Ce geste de chercher, dans la peinture de Kwun Sun-Cheol, semble proche du geste coréen de parole dont la syntaxe se structure et s’ajuste selon la position que l’on a face à son interlocuteur, elle se tient à la frontière-même entre l’autre et soi. En ce sens, les grandes toiles se constituent à la lisière entre le ‘je’ et le ‘nous’, irruption du visage de l’autre au sein d’un mouvement réflexif. Et la touche, qui peut-être évoque encore l’expressionnisme abstrait américain, n’a plus la valeur de l’expérience individuelle prônée par John Dewey mais, brisée tout autant que continue, elle devient rythme, inspiration et expiration d’un échange, d’un contact sensible, d’une même peau. C’est, d’une part, une touche reprise par rapport à sa valeur plastique, en ce qu’elle conduit à une planéité vibrante du tableau, tournée vers le spectateur et abandonnant tout profondeur illusionniste (Greenberg). Mais cela semble surtout l’effet d’un même geste, celui de chercher, où à une époque de domination américaine, militaire, économique et politique, l’expressionnisme abstrait apparait, outre comme un individualisme prononcé, mais également comme une recherche de transcendance passant par un contenu universel, selon les termes de Rothko, « éternel et tragique ». Il y a ainsi dans l’oeuvre de Kwun Sun-Cheol un visage que l’on cherche et qui, à force de chercher, confère autre chose, le pouvoir de dévisager l’Autre, au-delà du Pacifique.

haut de page
++INFO++
http://www.kwunsuncheol.com/ Exposition du 14 octobre au 14 novembre 2010/ ////////galerie Gana Art New York ///////// 568 West 25th St.////////// New York, NY 10001
++Notes++

[1] « Tout le monde connaît l’importance du li (principe interne qui structure toute chose) et du ch’i (souffles vitaux qui animent toutes choses) ; c’est pourtant ce qu’en général on néglige. Il est essentiel que l’artiste travaille en lui-même, en son coeur et son esprit, jusqu’à ce que le li et le ch’i de toutes choses y atteignent rectitude et pureté. C’est alors qu’irrésistiblement, de son for intérieur, jaillit une pensée palpitante qui remplit tout l’univers créé ; et, du même coup, de sa main surgissent des traits chargés d’une saveur insoupçonnée et incomparable. » Wang Yü (dynastie Ts’ing), vécut entre la fin du 17ème et le début 18ème siècle François Cheng, Souffle-Esprit, Paris, Seuil, Points/Essais, 2006, p. 58.

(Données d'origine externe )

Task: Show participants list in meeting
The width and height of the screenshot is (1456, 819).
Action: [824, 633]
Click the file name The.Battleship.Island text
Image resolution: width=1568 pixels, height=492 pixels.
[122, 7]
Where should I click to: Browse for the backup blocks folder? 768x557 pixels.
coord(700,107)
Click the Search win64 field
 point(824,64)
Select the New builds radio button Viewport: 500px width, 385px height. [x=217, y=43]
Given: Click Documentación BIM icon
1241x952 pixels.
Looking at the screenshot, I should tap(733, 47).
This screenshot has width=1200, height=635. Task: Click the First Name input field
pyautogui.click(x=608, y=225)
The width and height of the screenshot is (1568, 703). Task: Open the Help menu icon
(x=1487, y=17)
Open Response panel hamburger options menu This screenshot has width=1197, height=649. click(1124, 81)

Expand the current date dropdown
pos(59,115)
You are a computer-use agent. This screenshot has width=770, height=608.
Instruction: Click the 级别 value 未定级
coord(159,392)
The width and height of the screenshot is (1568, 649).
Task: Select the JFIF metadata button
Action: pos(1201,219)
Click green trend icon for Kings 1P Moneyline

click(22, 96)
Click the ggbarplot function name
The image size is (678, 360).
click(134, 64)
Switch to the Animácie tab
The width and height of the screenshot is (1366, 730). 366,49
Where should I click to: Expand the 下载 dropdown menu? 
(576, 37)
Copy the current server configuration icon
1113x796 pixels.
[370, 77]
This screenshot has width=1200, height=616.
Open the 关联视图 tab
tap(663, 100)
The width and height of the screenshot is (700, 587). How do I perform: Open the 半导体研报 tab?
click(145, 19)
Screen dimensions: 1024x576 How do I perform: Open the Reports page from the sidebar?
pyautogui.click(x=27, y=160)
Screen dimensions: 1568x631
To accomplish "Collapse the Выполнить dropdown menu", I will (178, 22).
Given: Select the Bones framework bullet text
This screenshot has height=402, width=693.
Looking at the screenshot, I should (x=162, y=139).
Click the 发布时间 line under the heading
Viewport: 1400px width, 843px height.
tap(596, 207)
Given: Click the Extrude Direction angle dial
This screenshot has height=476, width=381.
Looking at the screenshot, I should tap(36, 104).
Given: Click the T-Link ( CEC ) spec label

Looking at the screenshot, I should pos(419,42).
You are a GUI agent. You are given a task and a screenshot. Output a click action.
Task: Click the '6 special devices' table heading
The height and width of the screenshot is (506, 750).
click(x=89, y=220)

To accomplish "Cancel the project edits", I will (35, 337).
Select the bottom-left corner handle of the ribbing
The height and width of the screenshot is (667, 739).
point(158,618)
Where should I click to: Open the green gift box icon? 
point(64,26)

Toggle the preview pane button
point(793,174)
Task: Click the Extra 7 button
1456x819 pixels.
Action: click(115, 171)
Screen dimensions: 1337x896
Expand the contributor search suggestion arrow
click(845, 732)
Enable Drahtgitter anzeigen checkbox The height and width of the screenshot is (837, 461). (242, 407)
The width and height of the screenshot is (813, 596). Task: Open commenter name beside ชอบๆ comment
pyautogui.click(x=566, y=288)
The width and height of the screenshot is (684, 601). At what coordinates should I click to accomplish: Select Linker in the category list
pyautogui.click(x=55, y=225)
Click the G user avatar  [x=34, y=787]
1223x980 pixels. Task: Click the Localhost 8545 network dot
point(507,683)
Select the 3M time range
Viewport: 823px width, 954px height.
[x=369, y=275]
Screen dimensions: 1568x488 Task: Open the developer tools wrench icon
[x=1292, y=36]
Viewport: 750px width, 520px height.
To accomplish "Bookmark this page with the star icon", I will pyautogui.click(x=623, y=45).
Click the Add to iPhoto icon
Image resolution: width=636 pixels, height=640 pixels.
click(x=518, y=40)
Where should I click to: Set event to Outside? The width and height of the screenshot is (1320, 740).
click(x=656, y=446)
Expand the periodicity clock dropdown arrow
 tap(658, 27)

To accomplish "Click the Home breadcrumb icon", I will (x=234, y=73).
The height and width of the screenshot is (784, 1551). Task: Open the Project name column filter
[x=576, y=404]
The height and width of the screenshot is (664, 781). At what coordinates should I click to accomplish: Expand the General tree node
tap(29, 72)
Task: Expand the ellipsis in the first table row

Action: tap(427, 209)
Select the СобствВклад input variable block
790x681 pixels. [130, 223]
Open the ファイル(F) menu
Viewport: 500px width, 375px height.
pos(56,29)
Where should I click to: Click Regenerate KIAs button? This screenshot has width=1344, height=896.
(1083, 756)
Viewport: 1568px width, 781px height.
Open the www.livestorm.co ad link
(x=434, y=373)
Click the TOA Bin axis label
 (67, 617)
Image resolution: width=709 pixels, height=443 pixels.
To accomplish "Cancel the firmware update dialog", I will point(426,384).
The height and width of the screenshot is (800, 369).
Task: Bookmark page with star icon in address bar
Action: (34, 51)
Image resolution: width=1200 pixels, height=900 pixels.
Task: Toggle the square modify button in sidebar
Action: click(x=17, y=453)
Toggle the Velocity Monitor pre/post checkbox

[2] David Lebreton, Des visages, Essai d’anthropologie, Paris, éditions Métaillé, 2003, p. 120.

[3] Charles Darwin, L’expression des émotions chez l’homme et les animaux, 1890.

[4] Somme l’est la survivance de la douleur tragique du Laocoon réactivée dans les planches de Girolamo Franzini ou Niccolo Boldrini, artistes de la Renaissance, qui renvoie à un rapport de danger avec l’animal, au serpent, et qui est présente également chez les Indiens Hopis du Nouveau Mexique.

[5] « C’est dans la région des transes orgiaques qu’il faut rechercher la frappe qui a imprimé dans la mémoire les formes expressives des émotions les plus profondes, pour autant qu’elles peuvent se traduire gestuellement, avec une intensité telle que ces engrammes d’une expérience passionnée survivent comme patrimoine héréditaire gravé dans la mémoire,et déterminent exemplairement les contours que retrouve la main de l’artiste quand les valeurs suprêmes du langage gestuel cherchent à prendre forme et à paraitre au grand jour par la voie de la création artistique. » Aby Warbug, in Georges Didi-Huberman, L’image-survivante, Paris, NRF, Gallimard, 2002, p. 240.

[6] Georges Didi-Huberman, L’image-survivante, Paris, NRF, Gallimard, 2002, p. 244.

[7] Dans un contexte d’une création mondialisée, l’histoire de l’art ne se déroule plus à la manière de l’axe progressiste du temps moderne. les oeuvres, appartenant certes à la modernité, forment à présent une incroyable réserve d’images et de techniques au sein desquelles chaque pratique doit se réinventer.